**GOAL OF THE EXERCISE:** Within the records below, reproduce without change the lines from the line that has "Toys for Boys/Girls (538, 125)" through the line that has "HOME (674, 90)", and only those.

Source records
━━━━━━━━━━━━━━━━━━━━━━━━━━━━━━
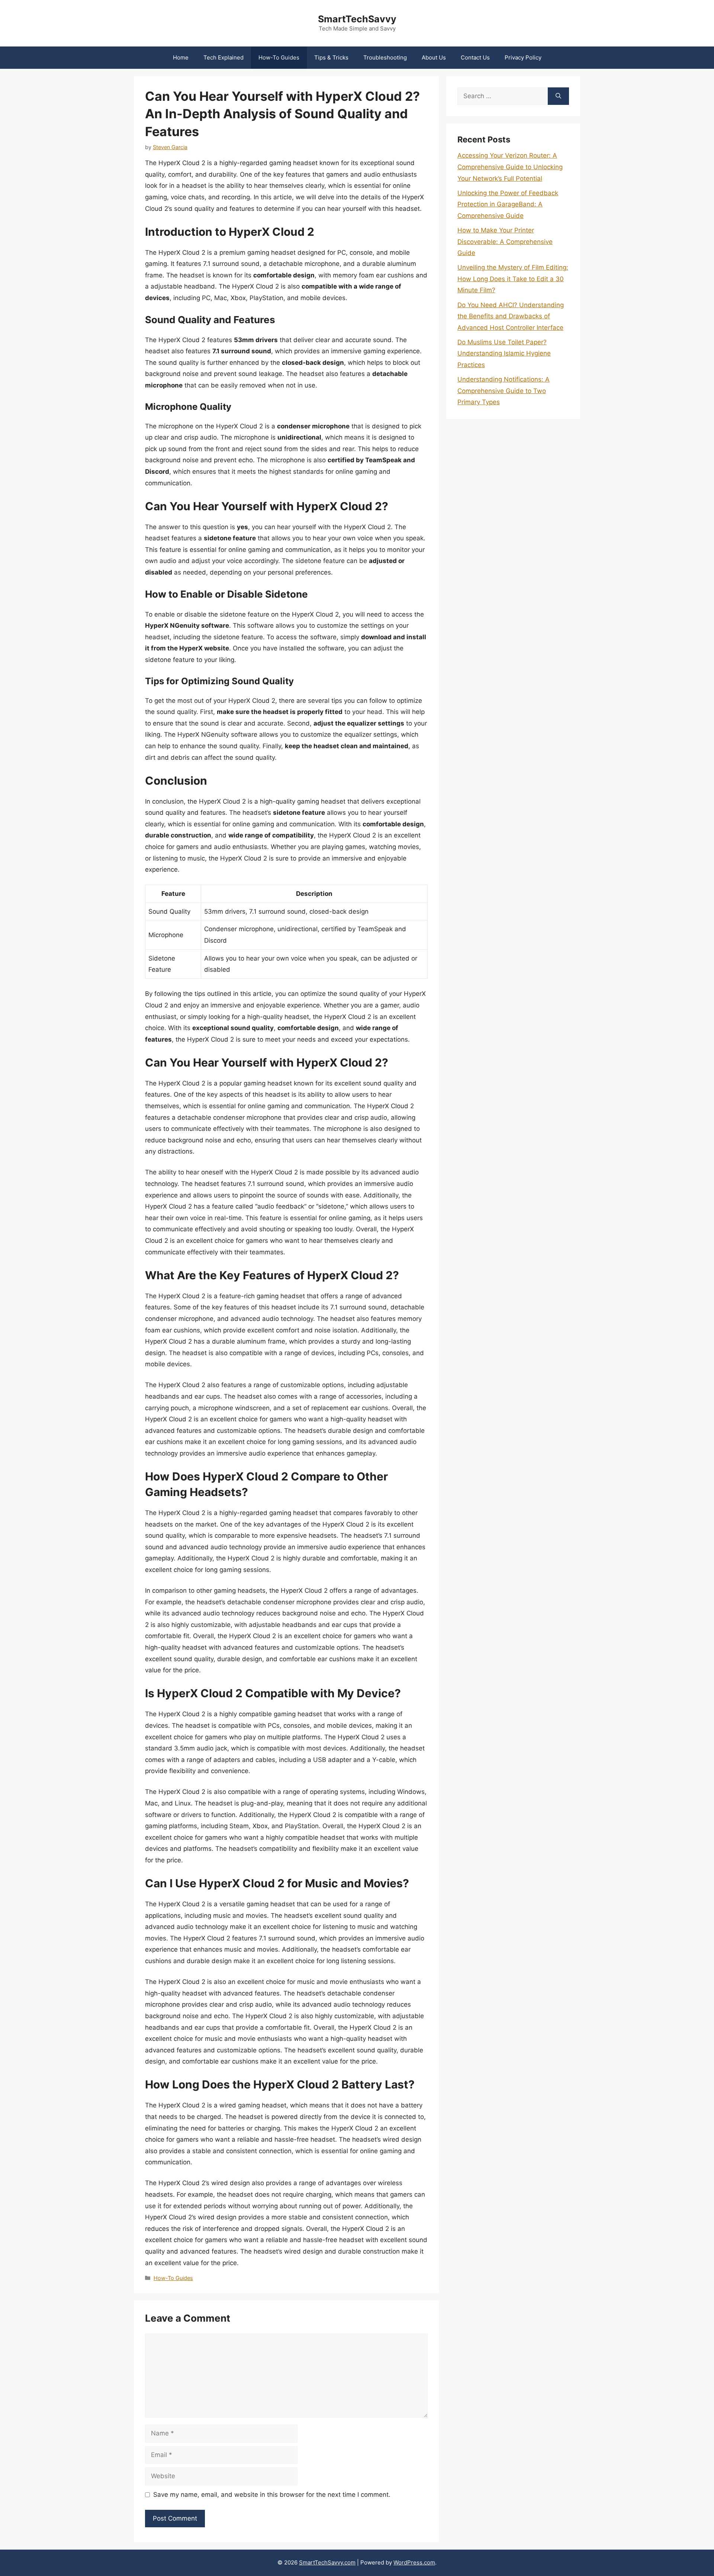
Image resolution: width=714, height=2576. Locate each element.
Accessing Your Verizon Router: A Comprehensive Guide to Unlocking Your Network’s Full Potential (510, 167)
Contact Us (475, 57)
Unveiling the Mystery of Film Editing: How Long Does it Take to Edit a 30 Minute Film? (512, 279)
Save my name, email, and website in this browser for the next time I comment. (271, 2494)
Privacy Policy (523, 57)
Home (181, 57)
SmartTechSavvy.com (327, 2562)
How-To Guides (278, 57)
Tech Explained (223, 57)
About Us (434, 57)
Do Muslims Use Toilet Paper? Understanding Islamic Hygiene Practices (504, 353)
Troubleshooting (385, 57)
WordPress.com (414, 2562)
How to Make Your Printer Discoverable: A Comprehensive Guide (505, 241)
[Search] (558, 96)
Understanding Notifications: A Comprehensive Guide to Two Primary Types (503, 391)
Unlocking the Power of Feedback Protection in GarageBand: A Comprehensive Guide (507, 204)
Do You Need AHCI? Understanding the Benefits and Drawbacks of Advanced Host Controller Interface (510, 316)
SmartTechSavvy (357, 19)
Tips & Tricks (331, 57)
━━━━━━━━━━━━━━━━━━━━━━━━━━━━━━
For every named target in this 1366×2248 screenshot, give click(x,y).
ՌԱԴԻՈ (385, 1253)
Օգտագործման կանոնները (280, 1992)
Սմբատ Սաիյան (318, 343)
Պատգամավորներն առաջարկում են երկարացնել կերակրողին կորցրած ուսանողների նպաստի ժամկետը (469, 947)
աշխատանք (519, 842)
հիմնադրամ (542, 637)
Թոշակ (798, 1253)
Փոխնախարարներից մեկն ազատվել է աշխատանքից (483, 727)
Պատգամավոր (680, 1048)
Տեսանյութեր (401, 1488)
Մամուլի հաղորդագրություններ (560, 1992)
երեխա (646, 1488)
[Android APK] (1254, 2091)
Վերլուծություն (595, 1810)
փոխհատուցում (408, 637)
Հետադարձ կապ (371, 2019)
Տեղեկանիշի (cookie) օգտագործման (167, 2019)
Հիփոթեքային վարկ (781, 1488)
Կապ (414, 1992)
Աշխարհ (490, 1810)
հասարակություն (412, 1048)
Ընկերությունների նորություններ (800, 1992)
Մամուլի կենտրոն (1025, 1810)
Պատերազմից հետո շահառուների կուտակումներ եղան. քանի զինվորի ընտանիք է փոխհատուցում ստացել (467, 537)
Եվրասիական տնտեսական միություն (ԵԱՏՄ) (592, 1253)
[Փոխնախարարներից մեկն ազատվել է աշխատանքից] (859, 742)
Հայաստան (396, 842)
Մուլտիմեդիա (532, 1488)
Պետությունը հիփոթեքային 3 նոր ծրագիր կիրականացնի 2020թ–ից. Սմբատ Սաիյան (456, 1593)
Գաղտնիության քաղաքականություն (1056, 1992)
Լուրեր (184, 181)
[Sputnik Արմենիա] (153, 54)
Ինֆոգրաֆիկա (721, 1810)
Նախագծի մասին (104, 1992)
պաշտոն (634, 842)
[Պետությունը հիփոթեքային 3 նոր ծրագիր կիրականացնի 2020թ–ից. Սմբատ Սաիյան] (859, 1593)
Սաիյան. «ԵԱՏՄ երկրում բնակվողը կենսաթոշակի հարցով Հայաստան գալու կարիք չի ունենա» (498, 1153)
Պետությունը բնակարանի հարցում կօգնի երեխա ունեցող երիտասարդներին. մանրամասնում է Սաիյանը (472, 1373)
━━━━━━━━━━━━━━━━━━━━━━━━━━━━━━
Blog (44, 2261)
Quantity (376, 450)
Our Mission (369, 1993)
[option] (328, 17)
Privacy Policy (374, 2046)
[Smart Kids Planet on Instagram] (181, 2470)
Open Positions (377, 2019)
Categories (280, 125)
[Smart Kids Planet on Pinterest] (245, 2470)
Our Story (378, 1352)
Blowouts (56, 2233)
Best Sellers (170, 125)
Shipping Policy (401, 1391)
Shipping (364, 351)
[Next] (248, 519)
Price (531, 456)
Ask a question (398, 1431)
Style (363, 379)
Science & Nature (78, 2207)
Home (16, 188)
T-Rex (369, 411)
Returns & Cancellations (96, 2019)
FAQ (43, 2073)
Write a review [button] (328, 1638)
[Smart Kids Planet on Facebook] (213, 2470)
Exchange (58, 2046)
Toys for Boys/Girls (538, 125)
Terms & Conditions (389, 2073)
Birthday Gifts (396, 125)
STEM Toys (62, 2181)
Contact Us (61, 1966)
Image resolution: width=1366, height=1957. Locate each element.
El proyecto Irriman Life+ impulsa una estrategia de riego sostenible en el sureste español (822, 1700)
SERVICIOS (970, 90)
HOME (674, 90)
━━━━━━━━━━━━━━━━━━━━━━━━━━━━━━
**ANSWER TO THIS PROBLEM:**
Toys for Boys/Girls (538, 125)
Terms & Conditions (389, 2073)
Birthday Gifts (396, 125)
STEM Toys (62, 2181)
Contact Us (61, 1966)
Image resolution: width=1366, height=1957. Locate each element.
El proyecto Irriman Life+ impulsa una estrategia de riego sostenible en el sureste español (822, 1700)
SERVICIOS (970, 90)
HOME (674, 90)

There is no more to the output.